It is a little thin on flavor, although I expect the ABV to be ~11%. Is it too late to do a little ice-wine treatment to get a little water out and firm up the flavor? We have another week of single-digit temps coming up here in Maine, good time to set it outside for some free freezing.


----------



## Turock (Mar 2, 2014)

This is why you should always bulk age peach for 1 year--to not only get the sediment out of it, but so all the CO2 comes off it. I really don't like manual degassing of wines.

Peach will be thin on flavor if you use water for dilution OR peaches without really good flavor. The peaches also need to be dead ripe. Best peach wine we make is made with "trash fruit" that the orchards can't sell and are going to feed to the pigs. They're partially rotten and brusied. We just cut out the bad spots and we only pay 25 cents per pound for them.

Freezing might help. But this will concentrate the alcohol too--that's not too good on fruit wines. I never discourage experimentation. But if that doesn't help the flavor enough, you could always buy a pound or two of frozen peaches and make an f-pack from them. Mash them up, add some sugar, place it in a straining bag and let the juice drip out--then add to the carboy. If you do this, be sure to add sorbate and some meta. Then let the carboy sit for a while to clarify.


----------



## thinman56 (Mar 3, 2014)

Hmm, if I'm just trying to boost the peach flavor a little, can I skip the sugar in the F-pack and just add some peach back in? It's already ~1.000 to 1.002 SG. Still add sorbate and meta for the natural sugars?


----------



## Turock (Mar 4, 2014)

The sugar in the f-pack draws the juices out of the peaches.
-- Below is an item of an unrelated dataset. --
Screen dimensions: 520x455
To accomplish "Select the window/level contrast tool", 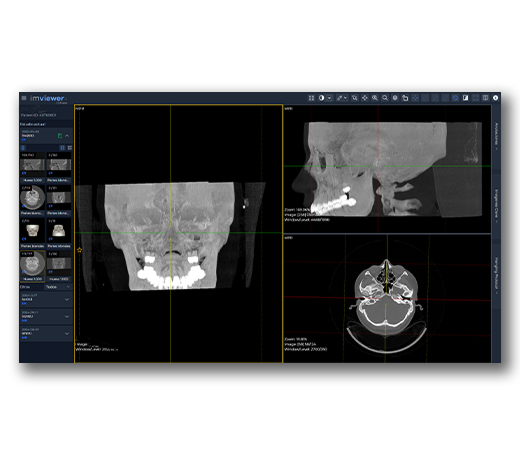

You don't have to use ALOT of sugar. Yes, even if you wouldn't use sugar, you'd still have to sorbate. BUT---I wouldn't do this NOW. I'd wait until the wine was clear and bulk aged for about 1 year because you can't add sorbate to cloudy wine and expect it to work. When we do f-packs, we do it after bulk aging and the wine is clear. Also, this gives the wine time to firm up flavors and maybe by then, it doesn't need more flavor. Very hard to evaluate a young wine. I'd just push this off in a corner and evaluate it when you get close to the 1 year mark.


----------



## thinman56 (Mar 4, 2014)

Turock - thanks for all this, will give it a try. I have a pretty good stockpile, so no need to rush...


----------



## LeChat (Mar 31, 2014)

So here is an update:

I treated my 2013 peach with bentonite and waited 3 weeks. At that point, it did not appear like it would clear at all.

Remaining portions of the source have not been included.